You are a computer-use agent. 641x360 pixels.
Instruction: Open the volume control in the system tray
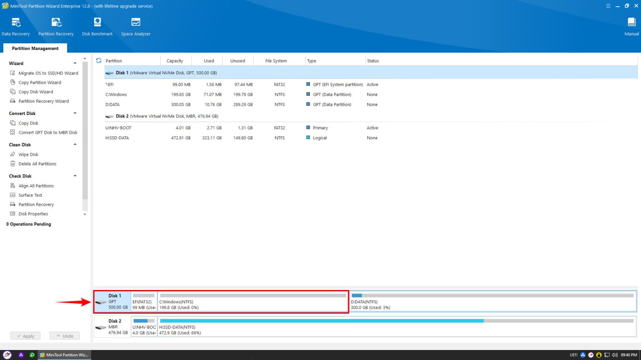tap(615, 355)
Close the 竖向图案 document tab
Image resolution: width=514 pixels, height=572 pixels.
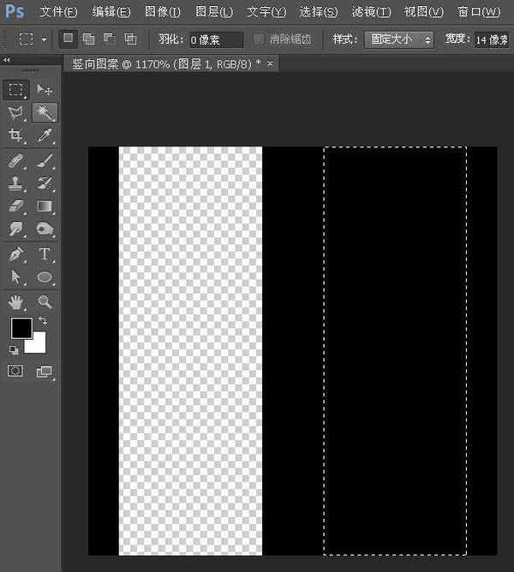pyautogui.click(x=271, y=64)
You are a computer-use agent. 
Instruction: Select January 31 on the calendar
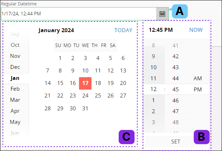click(85, 108)
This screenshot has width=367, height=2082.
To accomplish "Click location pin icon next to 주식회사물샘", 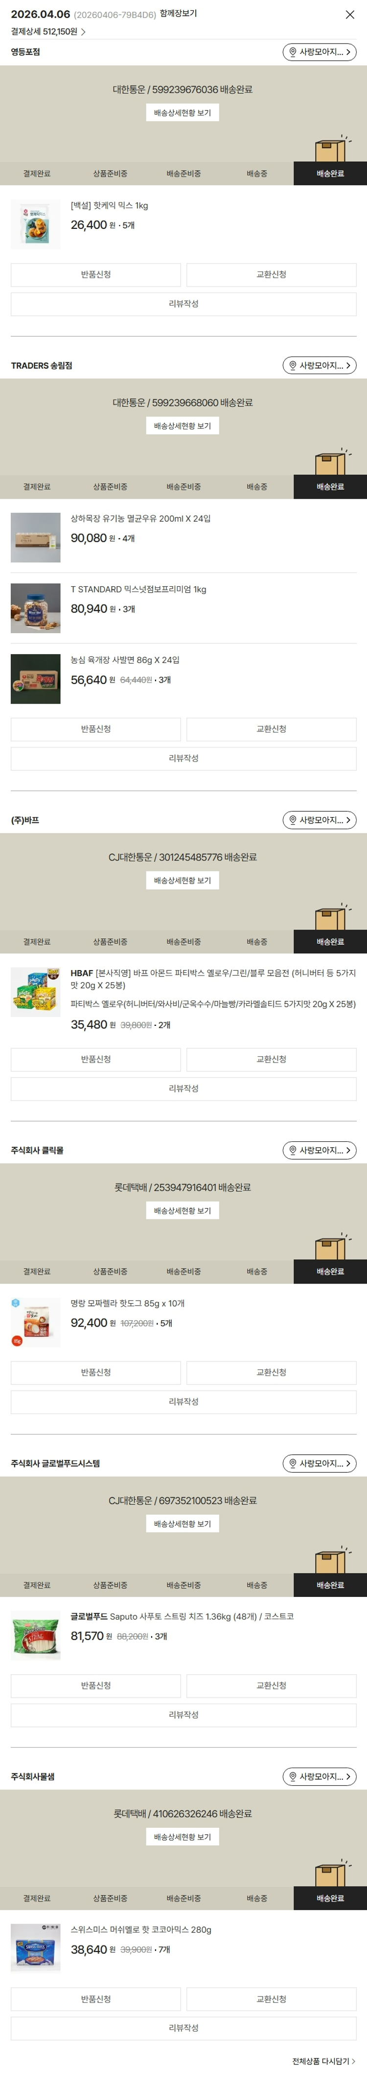I will [293, 1776].
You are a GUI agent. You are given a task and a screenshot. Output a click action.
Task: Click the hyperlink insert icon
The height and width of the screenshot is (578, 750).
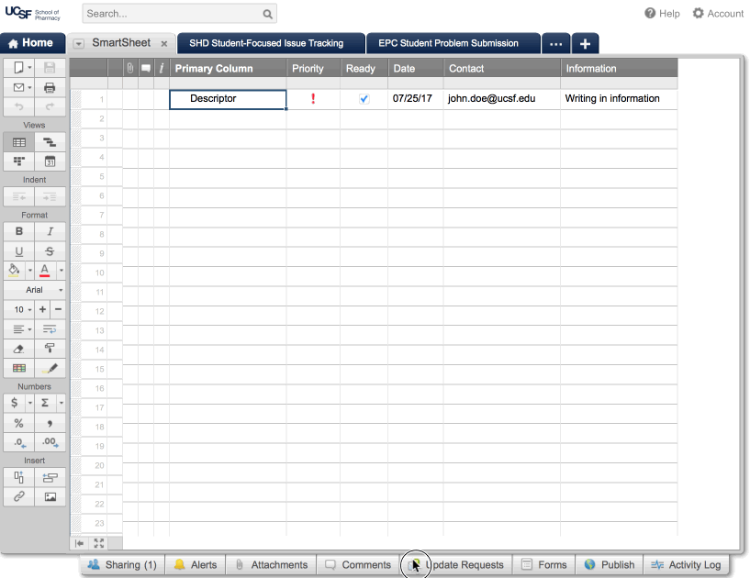click(19, 496)
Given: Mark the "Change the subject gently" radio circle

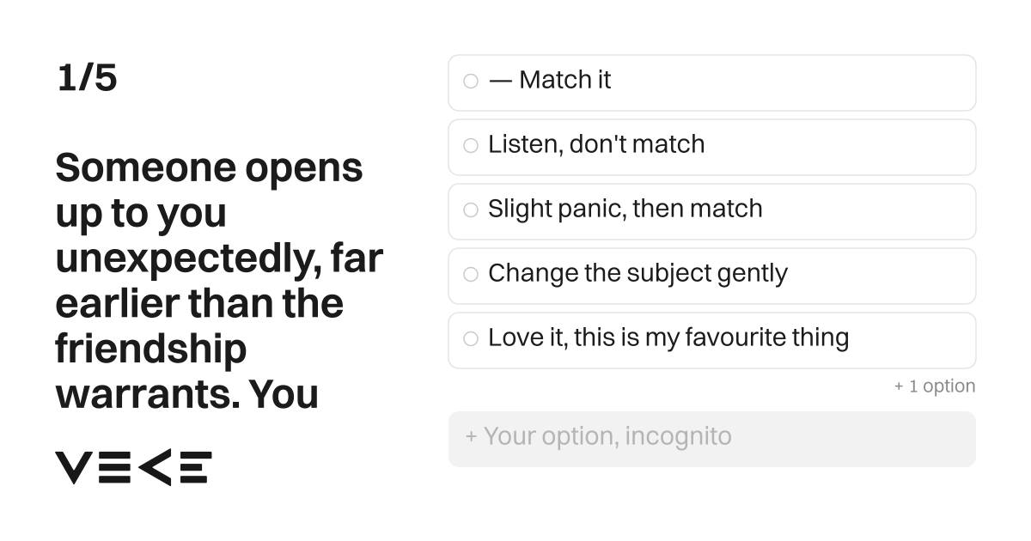Looking at the screenshot, I should 470,275.
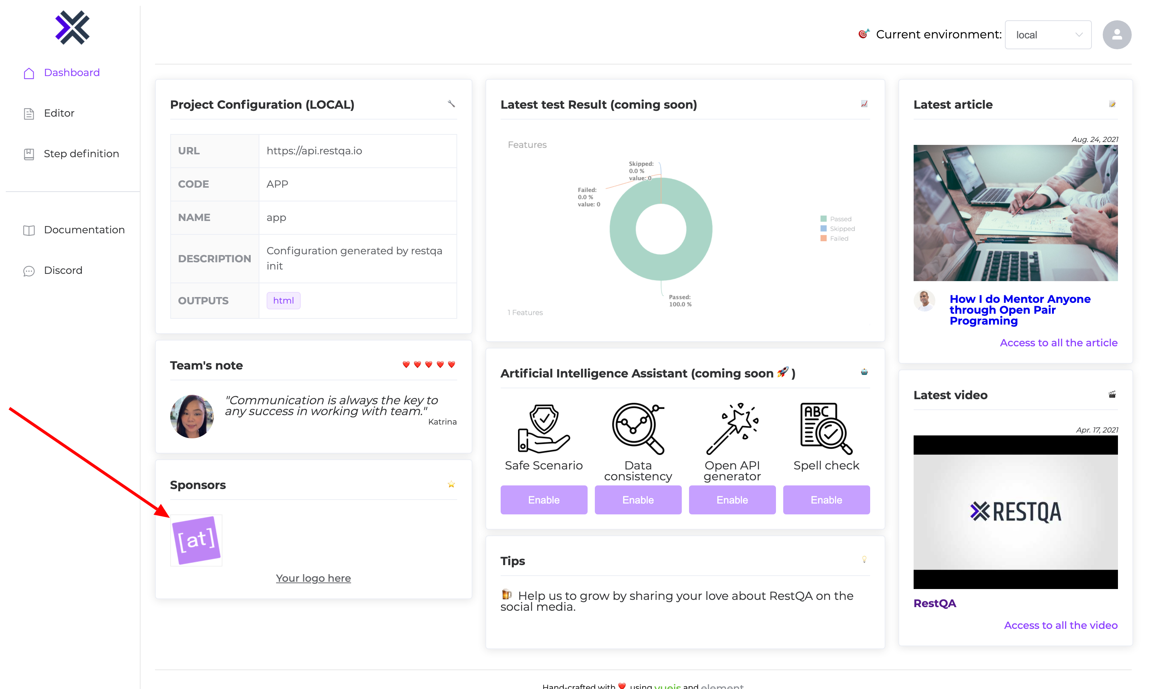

++++++

Written exercise:
Reproduce the records word for word, starting at their first line and ending after the line that contains "pyautogui.click(x=271, y=64)", with both included. Omit the pictures.

Exercise output:
You are a computer-use agent. 641x360 pixels.
Instruction: Open the volume control in the system tray
tap(615, 355)
Close the 竖向图案 document tab
Image resolution: width=514 pixels, height=572 pixels.
pyautogui.click(x=271, y=64)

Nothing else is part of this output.